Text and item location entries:

Start

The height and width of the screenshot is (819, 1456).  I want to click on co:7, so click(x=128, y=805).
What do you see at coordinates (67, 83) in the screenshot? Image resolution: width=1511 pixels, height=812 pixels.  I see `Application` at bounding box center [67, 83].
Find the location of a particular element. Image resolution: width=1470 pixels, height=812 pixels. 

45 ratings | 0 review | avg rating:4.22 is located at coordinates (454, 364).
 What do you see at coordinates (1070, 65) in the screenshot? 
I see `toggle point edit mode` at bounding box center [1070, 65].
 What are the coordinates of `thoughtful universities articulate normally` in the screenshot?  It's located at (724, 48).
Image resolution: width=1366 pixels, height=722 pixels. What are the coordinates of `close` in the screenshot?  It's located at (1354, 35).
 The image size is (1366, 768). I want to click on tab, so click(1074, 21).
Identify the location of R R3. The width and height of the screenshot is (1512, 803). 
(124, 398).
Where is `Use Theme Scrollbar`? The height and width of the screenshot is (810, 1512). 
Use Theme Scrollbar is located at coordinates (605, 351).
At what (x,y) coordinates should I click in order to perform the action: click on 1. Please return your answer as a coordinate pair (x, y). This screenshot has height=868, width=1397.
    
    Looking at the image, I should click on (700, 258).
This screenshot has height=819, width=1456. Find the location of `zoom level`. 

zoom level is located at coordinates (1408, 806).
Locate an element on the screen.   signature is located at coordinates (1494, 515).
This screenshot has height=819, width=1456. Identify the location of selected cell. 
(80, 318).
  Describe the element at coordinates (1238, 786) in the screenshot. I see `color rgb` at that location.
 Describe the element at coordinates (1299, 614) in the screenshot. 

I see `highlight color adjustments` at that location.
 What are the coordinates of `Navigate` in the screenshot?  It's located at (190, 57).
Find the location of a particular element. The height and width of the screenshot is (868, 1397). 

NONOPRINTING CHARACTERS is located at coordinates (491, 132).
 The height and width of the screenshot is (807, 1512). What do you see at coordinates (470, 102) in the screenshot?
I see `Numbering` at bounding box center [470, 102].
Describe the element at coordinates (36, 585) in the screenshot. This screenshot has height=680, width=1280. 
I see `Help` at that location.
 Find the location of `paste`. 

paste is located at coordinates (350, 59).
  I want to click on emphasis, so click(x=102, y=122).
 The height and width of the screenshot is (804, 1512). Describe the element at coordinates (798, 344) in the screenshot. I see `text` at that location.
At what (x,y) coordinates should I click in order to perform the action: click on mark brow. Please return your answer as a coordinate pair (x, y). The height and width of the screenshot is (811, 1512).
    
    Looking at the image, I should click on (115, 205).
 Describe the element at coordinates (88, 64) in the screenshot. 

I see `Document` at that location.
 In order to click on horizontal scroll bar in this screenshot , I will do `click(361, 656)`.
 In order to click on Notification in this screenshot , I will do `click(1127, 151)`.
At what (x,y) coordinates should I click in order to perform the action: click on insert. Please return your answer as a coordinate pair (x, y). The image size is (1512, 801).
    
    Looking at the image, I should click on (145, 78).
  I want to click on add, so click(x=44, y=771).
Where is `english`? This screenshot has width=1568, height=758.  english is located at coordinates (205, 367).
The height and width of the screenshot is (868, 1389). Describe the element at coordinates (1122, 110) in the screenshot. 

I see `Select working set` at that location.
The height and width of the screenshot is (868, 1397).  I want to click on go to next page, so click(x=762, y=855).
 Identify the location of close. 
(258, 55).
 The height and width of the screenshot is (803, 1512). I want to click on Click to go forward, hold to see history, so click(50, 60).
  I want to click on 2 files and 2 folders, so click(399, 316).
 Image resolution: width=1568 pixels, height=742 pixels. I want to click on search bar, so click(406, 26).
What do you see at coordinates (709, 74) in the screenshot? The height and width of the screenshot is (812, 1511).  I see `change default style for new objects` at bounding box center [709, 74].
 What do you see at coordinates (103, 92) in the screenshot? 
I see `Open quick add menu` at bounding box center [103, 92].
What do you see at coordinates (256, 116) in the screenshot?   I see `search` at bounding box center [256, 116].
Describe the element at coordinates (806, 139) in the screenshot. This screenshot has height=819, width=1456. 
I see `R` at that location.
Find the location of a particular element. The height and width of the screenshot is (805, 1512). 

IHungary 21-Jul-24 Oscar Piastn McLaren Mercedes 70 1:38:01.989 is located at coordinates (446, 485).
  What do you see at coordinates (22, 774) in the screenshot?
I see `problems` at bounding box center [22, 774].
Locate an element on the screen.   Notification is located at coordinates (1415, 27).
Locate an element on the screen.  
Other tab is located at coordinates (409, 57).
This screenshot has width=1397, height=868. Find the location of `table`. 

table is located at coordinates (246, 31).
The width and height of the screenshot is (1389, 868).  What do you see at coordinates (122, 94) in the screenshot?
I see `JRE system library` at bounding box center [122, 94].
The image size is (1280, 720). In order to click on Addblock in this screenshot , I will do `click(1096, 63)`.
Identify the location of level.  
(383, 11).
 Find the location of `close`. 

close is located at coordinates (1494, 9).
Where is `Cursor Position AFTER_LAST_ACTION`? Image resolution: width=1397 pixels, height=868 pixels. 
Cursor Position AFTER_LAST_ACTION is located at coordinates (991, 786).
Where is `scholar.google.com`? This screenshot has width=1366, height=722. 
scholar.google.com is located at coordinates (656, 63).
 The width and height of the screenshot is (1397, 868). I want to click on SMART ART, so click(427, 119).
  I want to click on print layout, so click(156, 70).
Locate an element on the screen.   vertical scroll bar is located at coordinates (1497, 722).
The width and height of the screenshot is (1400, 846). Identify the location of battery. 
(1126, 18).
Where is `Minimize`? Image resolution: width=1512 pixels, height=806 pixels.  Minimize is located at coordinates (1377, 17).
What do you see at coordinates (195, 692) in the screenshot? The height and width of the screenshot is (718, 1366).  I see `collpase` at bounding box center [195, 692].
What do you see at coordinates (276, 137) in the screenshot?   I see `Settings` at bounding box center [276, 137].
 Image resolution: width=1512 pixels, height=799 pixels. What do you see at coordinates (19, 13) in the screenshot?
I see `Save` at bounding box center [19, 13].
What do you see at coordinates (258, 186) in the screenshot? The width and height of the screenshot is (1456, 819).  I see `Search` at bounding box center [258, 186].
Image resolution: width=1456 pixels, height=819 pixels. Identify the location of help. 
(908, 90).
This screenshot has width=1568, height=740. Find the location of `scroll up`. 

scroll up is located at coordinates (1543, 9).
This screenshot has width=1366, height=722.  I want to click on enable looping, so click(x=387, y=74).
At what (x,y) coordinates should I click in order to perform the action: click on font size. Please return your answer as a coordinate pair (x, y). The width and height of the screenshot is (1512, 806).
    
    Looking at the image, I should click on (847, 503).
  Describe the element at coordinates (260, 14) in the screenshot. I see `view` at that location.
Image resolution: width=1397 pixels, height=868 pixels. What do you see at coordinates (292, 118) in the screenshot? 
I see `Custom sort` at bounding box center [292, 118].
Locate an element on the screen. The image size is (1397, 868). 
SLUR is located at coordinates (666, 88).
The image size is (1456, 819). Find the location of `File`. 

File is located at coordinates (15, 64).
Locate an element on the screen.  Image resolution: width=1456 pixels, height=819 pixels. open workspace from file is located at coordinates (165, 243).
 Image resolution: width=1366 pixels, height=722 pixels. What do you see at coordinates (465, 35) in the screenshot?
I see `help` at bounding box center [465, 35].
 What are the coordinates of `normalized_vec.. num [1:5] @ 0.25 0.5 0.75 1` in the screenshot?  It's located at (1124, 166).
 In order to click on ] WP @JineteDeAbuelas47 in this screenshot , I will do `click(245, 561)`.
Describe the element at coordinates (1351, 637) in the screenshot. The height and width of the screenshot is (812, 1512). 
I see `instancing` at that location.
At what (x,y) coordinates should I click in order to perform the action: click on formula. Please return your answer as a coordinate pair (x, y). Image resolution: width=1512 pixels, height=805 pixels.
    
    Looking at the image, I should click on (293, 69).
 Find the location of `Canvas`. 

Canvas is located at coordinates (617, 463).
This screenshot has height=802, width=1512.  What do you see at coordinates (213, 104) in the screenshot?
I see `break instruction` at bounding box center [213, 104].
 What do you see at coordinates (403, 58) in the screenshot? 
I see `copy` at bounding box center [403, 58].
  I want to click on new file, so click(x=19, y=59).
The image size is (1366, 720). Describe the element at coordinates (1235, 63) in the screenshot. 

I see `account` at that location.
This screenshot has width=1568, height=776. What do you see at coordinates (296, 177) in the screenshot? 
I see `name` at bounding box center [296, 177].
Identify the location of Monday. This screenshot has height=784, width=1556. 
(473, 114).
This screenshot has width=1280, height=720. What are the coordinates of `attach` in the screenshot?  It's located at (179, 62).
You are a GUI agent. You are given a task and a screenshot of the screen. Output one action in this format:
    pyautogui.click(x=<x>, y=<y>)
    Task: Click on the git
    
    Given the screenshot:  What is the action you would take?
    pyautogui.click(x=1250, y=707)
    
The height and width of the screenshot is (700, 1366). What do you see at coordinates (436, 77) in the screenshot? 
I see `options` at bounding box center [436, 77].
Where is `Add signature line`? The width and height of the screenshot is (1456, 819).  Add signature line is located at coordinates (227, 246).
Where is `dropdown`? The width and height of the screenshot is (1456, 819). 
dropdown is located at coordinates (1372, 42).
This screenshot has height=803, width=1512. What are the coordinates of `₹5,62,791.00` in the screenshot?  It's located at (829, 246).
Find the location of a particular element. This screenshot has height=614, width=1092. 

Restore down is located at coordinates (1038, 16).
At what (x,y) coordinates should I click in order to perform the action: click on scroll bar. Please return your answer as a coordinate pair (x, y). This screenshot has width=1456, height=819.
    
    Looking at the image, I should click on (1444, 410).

End

▸ **Problem details**
Render the entry lines from the one containing "so click(x=762, y=855)." through the one containing "Image resolution: width=1568", inclusive, as a Markdown table with the columns Row and Line. Number each row and leave out any blank lines.

▸ **Exercise answer**
| Row | Line |
|---|---|
| 1 | The height and width of the screenshot is (868, 1397).  I want to click on go to next page, so click(x=762, y=855). |
| 2 |  Identify the location of close.  |
| 3 | (258, 55). |
| 4 |  The height and width of the screenshot is (803, 1512). I want to click on Click to go forward, hold to see history, so click(50, 60). |
| 5 |   I want to click on 2 files and 2 folders, so click(399, 316). |
| 6 |  Image resolution: width=1568 pixels, height=742 pixels. I want to click on search bar, so click(406, 26). |